You are viewing a plain text version of this content. The canonical link for it is here.
Posted to user@nutch.apache.org by Alaak <al...@gmx.de> on 2012/09/08 00:04:54 UTC

Keeping an externally created field in solr.

Hi,

I have an external program which changes a field for some websites 
within my Solr index. Nutch sets this field to a default value using a 
plugin on indexing a page. My problem now is that nutch resets the field 
for already indexed pages as well, when it updates those pages. Do I 
have any possibility to tell Nutch it should not touch that field if it 
already exists within the Solr Index?

Thanks and Regards

RE: Keeping an externally created field in solr.

Posted by Markus Jelsma <ma...@openindex.io>.
Don't delete the crawl db, that's pointless. You can either delete the whole segment or remove all but crawl_generate and try again. You should delete the segment if you've successfully crawled another segment after that segment because it'll contain the same URL's.

 
 
-----Original message-----
> From:Alaak <al...@gmx.de>
> Sent: Sat 08-Sep-2012 10:43
> To: user@nutch.apache.org
> Cc: Markus Jelsma <ma...@openindex.io>
> Subject: Re: Keeping an externally created field in solr.
> 
> Hi,
> 
> Ok.

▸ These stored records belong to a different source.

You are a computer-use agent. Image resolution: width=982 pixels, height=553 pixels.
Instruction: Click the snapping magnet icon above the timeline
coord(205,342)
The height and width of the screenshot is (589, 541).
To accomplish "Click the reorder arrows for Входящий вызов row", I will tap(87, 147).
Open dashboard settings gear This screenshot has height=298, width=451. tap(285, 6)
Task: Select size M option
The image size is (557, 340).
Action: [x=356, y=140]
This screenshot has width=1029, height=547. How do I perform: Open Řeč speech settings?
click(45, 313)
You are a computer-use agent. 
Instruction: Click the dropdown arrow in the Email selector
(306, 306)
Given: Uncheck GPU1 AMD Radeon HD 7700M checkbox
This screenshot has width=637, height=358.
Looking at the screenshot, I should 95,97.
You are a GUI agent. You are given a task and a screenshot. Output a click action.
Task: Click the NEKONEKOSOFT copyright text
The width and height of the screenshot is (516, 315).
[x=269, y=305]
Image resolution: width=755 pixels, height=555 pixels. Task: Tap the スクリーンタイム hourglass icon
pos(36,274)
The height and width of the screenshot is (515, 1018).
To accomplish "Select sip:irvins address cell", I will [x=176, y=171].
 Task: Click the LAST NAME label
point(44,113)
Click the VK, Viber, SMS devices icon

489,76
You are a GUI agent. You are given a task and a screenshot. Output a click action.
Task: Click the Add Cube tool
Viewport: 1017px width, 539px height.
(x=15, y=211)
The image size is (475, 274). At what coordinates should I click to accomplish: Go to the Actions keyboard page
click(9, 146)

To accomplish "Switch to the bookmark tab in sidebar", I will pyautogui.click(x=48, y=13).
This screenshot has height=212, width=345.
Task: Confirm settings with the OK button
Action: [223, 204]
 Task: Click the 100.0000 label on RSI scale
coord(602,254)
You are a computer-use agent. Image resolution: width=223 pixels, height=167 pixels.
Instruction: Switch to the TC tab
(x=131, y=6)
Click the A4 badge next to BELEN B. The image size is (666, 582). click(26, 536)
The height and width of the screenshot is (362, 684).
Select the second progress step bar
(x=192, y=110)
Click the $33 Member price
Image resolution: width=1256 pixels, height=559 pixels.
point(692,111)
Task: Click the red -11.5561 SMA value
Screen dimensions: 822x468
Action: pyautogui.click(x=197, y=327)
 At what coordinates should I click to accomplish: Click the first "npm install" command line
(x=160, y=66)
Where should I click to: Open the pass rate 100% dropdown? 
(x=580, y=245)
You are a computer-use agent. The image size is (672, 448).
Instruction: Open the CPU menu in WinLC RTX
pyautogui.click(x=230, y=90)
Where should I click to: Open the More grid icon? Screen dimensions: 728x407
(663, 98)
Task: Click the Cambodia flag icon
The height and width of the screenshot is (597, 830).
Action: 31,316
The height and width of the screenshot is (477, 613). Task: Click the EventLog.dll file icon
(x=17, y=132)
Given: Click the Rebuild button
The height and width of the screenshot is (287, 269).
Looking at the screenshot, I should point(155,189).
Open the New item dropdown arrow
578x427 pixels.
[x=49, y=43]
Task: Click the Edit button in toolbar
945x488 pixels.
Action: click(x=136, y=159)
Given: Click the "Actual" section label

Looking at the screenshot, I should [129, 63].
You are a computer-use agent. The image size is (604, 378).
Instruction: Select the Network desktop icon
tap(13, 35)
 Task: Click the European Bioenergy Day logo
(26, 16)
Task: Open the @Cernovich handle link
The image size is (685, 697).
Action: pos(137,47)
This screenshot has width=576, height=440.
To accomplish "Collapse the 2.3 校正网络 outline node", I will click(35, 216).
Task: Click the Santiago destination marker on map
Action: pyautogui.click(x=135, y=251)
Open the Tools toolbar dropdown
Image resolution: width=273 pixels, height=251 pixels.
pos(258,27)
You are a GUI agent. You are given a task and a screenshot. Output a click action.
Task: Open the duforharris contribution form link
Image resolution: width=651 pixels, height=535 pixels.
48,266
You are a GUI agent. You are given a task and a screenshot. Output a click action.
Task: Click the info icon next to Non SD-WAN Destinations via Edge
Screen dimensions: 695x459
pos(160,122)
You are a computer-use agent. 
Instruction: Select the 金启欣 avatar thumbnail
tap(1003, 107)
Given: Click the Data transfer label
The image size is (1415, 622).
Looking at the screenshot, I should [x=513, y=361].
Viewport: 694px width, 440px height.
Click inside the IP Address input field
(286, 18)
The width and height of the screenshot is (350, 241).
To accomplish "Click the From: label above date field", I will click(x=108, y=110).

Thanks. Then I guess I will follow your last proposal and read the 
> value from the Solr Index if the URL is already there.
> 
> Am Sa 08 Sep 2012 00:11:41 CEST schrieb Markus Jelsma:
> >
> > No, but you could modify the indexer to do so. Or make use of Solr's 
> > new capability of updating specific fields. You could also modifiy 
> > that indexer plugin to fetch the value for that field from some source 
> > you have prior to indexing. I think the latter is the easiest to make 
> > but it only works for fields specifically set by Nutch.
> >
> > -----Original message-----
> >>
> >> From:Alaak <al...@gmx.de>
> >> Sent: Sat 08-Sep-2012 00:08
> >> To: user@nutch.apache.org
> >> Subject: Keeping an externally created field in solr.
> >>
> >> Hi,
> >>
> >> I have an external program which changes a field for some websites
> >> within my Solr index. Nutch sets this field to a default value using a
> >> plugin on indexing a page. My problem now is that nutch resets the field
> >> for already indexed pages as well, when it updates those pages. Do I
> >> have any possibility to tell Nutch it should not touch that field if it
> >> already exists within the Solr Index?
> >>
> >> Thanks and Regards
> 

Re: Keeping an externally created field in solr.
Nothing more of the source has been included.